Schahzaman, d’autant plus mortifié qu’il aimait toujours le prince avec tendresse, voulut s’éclaircir de la vérité par lui-même. Il alla le voir à la tour, et mena le grand vizir avec lui.
Mais, sire, dit ici la sultane Scheherazade en s’interrompant, je m’aperçois que le jour commence à paraître. Elle garda le silence, et la nuit suivante, en reprenant son discours, elle dit au sultan des Indes:
CXCIV NUIT.
Sire, le prince Camaralzaman reçut le roi son père, dans la tour où il était en prison, avec un grand respect. Le roi s’assit, et après qu’il eut fait asseoir le prince près de lui, il lui fit plusieurs demandes auxquelles il répondit d’un très-bon sens. Et de temps en temps il regardait le grand vizir, comme pour lui dire qu’il ne voyait pas que le prince son fils eût perdu l’esprit, comme il l’avait assuré, et qu’il fallait qu’il l’eût perdu lui-même.
Le roi enfin parla de la dame au prince: «Mon fils, lui dit-il, je vous prie de me dire ce que c’est que cette dame qui a couché cette nuit avec vous, à ce que l’on dit.

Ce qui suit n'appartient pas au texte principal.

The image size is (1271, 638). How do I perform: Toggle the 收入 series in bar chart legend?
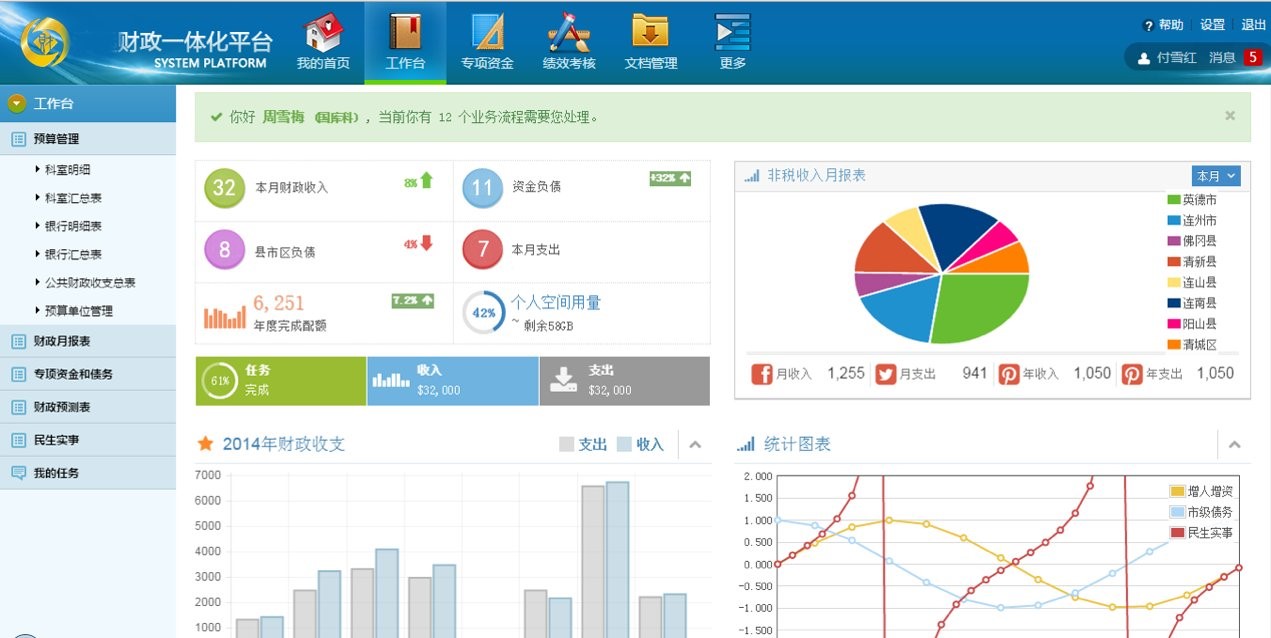640,444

«- Sire, répondit Camaralzaman, je supplie Votre Majesté de ne pas augmenter le chagrin qu’on m’a déjà donné sur ce sujet: faites-moi plutôt la grâce de me la donner en mariage. Quelque aversion que je vous aie témoignée jusqu’à présent pour les femmes, cette jeune beauté m’a tellement charmé que je ne fais pas difficulté de vous avouer ma faiblesse. Je suis prêt de la recevoir de votre main avec la dernière obligation.»

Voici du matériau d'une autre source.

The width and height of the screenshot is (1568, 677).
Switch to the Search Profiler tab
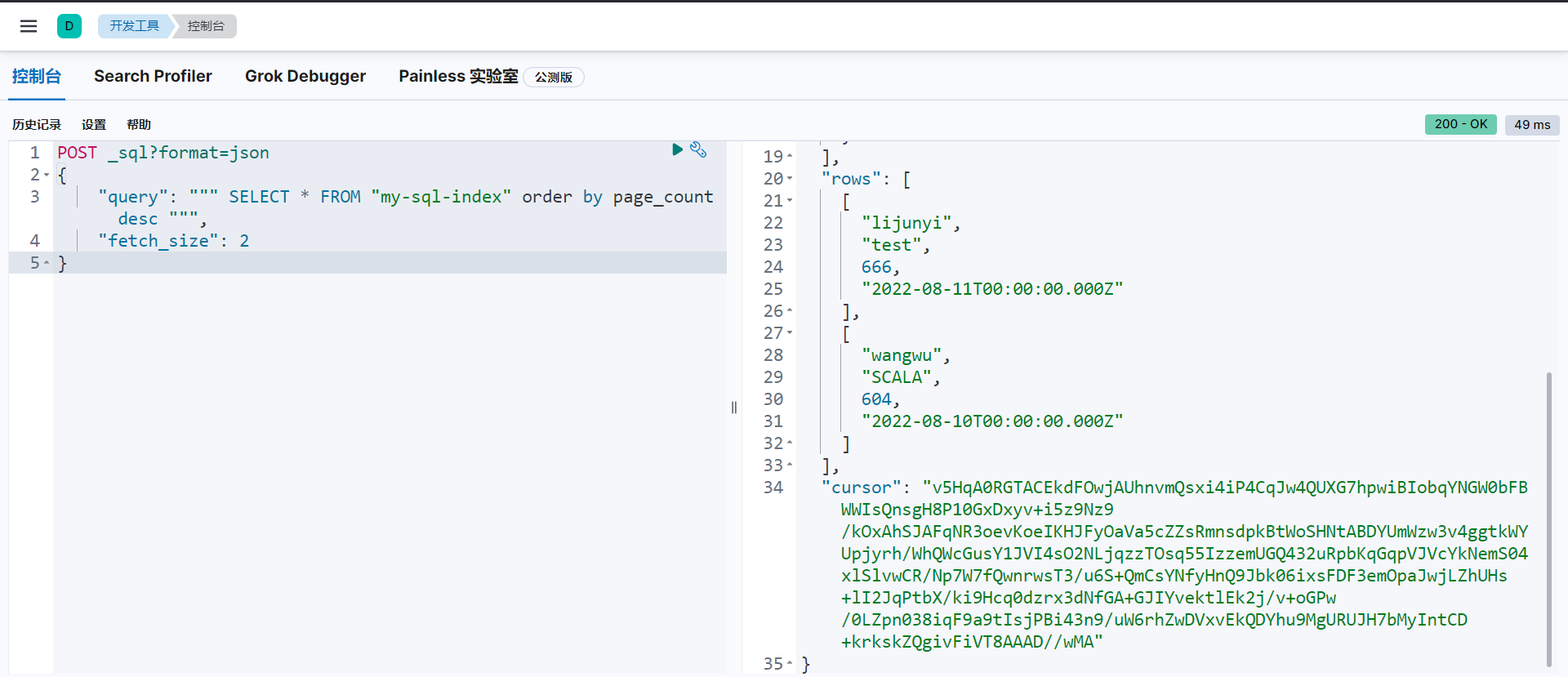[153, 76]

Le roi Schahzaman demeura interdit à la réponse du prince, si éloignée, comme il le lui semblait, du bon sens qu’il venait de faire paraître auparavant. «Mon fils, reprit-il, vous me tenez un discours qui me jette dans un étonnement dont je ne puis revenir.
«Je vous jure par la couronne qui doit passer à vous après moi, que je ne sais pas la moindre chose de la dame dont vous me parlez. Je n’y ai aucune part, s’il en est venu quelqu’une. Mais comment aurait-elle pu pénétrer dans cette tour sans mon consentement? Car, quoique vous en ait pu dire mon grand vizir, il ne l’a fait que pour tâcher de vous apaiser. Il faut que ce soit un songe: prenez-y garde, je vous en conjure, et rappelez vos sens.
«- Sire, repartit le prince, je serais indigne à jamais des bontés de Votre Majesté, si je n’ajoutais pas foi à l’assurance qu’elle me donne. Mais je la supplie de vouloir bien se donner la patience de m’écouter, et juger si ce que j’aurai l’honneur de lui dire est un songe.»
Le prince Camaralzaman raconta alors au roi son père de quelle manière il s’était éveillé. Il lui exagéra la beauté et les charmes de la dame qu’il avait trouvée à son côté, l’amour qu’il avait conçu pour elle en un moment, et tout ce qu’il avait fait inutilement pour la réveiller. Il ne lui cacha pas même ce qui l’avait obligé de se réveiller et de se rendormir après qu’il eut fait l’échange de sa bague avec celle de la dame. En achevant enfin et en lui présentant la bague qu’il tira de son doigt: «Sire, ajouta-t-il, la mienne ne vous est pas inconnue, vous l’avez vue plusieurs fois. Après cela, j’espère que vous serez convaincu que je n’ai pas perdu l’esprit, comme on vous l’a fait accroire.»